Vincent v. Snoqualmie Mill Co.

7 Wash. 566 | Wash. | 1894

The opinion of the court was delivered by

Scott, J.

Two actions were begun in the superior court of King county, which were afterwards consolidated and tried together, and a single judgment rendered in both actions in favor of the plaintiffs. Certain of the defendants appealed. One was an action in which Nazaree Vincent was plaintiff, and was brought to foreclose a laborer’s lien for labor performed for the Snoqualmie Mill Company. The other action was brought by the Parke & Lacy Machinery Company to foreclose a certain mortgage covering both real and personal property, given to secure the sum of about fifty thousand dollars, alleged to have been executed by the Snoqualmie Mill Company to said plaintiff.

> SHORT TASK 1:
Reproduce the passage of the court opinion between "The opinion of" and "to said plaintiff.", inclusive.
> SHORT TASK 2:
List every person and every company named in the court opinion.
> SHORT TASK 3:
According to the court opinion, what sum was the mortgage given to secure?
Rely only on the court opinion.

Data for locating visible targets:

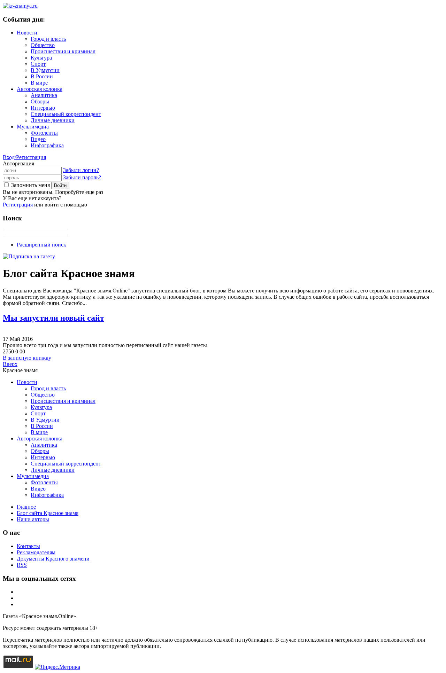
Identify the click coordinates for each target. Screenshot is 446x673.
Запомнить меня (30, 185)
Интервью (43, 108)
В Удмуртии (45, 70)
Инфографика (47, 145)
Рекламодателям (36, 552)
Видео (38, 139)
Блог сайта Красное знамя (47, 513)
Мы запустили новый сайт (53, 317)
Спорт (38, 64)
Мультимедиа (33, 127)
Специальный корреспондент (66, 114)
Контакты (28, 546)
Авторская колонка (39, 89)
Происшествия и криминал (63, 51)
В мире (39, 83)
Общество (43, 45)
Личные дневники (53, 120)
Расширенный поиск (41, 245)
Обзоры (40, 101)
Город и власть (48, 39)
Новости (27, 33)
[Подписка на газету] (29, 256)
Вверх (10, 364)
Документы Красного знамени (53, 559)
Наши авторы (33, 519)
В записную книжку (27, 358)
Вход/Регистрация (24, 157)
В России (42, 76)
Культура (41, 58)
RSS (22, 565)
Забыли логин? (81, 170)
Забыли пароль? (82, 177)
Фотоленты (44, 133)
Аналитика (44, 95)
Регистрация (18, 205)
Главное (26, 507)
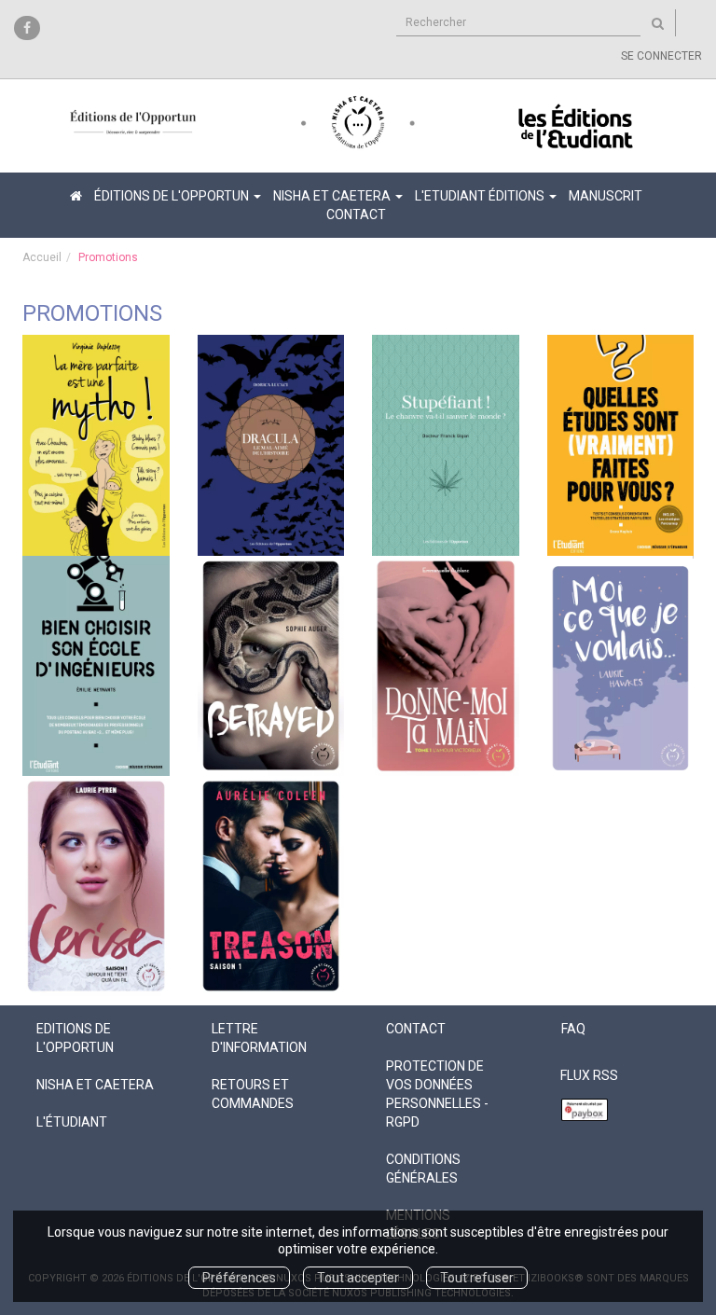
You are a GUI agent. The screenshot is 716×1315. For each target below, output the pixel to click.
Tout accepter (358, 1277)
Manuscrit (605, 195)
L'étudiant (71, 1121)
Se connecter (661, 55)
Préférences (239, 1277)
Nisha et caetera (95, 1084)
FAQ (573, 1028)
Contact (356, 214)
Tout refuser (477, 1277)
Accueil (42, 257)
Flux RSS (589, 1075)
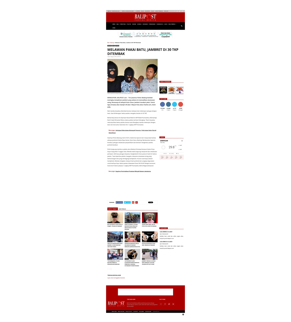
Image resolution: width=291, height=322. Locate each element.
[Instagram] (177, 11)
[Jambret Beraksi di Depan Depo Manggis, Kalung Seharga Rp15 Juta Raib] (150, 254)
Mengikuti (168, 102)
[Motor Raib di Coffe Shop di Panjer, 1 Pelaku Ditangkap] (115, 217)
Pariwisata (160, 24)
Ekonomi (145, 24)
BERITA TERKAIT (112, 209)
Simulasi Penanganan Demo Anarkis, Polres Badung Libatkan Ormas (115, 245)
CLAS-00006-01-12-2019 (166, 241)
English (166, 11)
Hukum (134, 24)
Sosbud (139, 24)
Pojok (152, 11)
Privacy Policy (129, 311)
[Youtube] (182, 11)
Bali (118, 24)
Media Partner (121, 311)
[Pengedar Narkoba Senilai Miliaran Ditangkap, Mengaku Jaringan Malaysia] (132, 236)
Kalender (147, 11)
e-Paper (138, 11)
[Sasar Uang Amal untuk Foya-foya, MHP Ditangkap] (150, 217)
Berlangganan (181, 102)
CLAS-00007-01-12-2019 (166, 231)
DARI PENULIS (122, 209)
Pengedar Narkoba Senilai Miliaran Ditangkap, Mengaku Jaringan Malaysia (132, 245)
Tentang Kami (148, 311)
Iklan (142, 11)
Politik (129, 24)
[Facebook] (175, 11)
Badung (112, 42)
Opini (113, 28)
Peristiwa (123, 24)
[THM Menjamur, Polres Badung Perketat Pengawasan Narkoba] (115, 254)
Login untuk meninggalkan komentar (116, 277)
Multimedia (172, 24)
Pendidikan (152, 24)
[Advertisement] (145, 5)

> FULL OUTPUT 1:
The opinion of the court was delivered by

Scott, J.

Two actions were begun in the superior court of King county, which were afterwards consolidated and tried together, and a single judgment rendered in both actions in favor of the plaintiffs. Certain of the defendants appealed. One was an action in which Nazaree Vincent was plaintiff, and was brought to foreclose a laborer’s lien for labor performed for the Snoqualmie Mill Company. The other action was brought by the Parke & Lacy Machinery Company to foreclose a certain mortgage covering both real and personal property, given to secure the sum of about fifty thousand dollars, alleged to have been executed by the Snoqualmie Mill Company to said plaintiff.

> FULL OUTPUT 2:
Nazaree Vincent
Scott
Snoqualmie Mill Company
Parke & Lacy Machinery Company

> FULL OUTPUT 3:
About fifty thousand dollars.